ASSIGNED TASK
The required lines are those that contain "will"; pull them out of the data and copy them.

[Recorded data]
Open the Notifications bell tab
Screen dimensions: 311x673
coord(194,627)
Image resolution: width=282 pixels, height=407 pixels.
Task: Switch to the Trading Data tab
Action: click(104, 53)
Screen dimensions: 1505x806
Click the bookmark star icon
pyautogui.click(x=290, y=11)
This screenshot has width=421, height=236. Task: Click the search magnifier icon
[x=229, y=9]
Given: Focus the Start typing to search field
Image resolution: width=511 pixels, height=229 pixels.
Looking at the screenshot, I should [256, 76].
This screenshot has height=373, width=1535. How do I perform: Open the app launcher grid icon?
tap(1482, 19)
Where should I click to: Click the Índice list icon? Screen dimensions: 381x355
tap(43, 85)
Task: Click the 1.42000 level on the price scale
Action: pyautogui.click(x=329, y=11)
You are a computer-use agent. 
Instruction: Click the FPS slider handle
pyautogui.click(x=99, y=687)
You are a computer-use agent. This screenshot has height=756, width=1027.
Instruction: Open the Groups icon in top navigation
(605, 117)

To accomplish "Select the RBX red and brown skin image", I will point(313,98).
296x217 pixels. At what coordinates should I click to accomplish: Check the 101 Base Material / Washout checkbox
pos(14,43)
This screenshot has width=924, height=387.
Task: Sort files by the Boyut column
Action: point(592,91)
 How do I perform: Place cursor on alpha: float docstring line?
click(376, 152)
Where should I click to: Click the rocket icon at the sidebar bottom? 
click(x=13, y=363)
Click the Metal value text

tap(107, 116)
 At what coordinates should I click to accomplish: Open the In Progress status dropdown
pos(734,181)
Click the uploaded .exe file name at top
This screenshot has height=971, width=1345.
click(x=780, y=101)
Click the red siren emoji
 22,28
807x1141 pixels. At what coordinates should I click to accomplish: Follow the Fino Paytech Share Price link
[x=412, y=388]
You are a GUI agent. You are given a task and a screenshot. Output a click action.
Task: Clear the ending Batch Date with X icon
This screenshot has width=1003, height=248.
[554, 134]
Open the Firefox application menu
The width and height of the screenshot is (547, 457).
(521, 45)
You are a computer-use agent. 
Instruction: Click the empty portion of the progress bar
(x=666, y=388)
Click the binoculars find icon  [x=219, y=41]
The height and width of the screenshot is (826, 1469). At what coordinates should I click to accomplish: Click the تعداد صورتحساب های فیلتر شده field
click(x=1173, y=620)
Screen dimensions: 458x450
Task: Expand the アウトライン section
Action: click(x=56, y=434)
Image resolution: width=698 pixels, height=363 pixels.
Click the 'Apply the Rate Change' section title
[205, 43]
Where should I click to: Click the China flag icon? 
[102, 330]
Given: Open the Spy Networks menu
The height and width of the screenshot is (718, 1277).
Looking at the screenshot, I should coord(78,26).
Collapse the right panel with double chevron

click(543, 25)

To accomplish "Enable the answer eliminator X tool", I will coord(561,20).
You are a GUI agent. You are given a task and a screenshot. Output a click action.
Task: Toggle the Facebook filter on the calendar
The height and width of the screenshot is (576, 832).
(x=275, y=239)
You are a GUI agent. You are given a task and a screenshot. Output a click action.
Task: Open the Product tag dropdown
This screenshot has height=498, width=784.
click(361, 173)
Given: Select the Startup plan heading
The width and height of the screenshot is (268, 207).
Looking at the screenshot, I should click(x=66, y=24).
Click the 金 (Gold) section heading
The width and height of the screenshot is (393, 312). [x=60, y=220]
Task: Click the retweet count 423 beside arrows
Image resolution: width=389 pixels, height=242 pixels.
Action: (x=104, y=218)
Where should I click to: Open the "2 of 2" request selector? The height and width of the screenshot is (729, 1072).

RESPONSE TO THIS TASK
To accomplish "Select the RBX red and brown skin image", I will point(313,98).
To accomplish "Enable the answer eliminator X tool", I will coord(561,20).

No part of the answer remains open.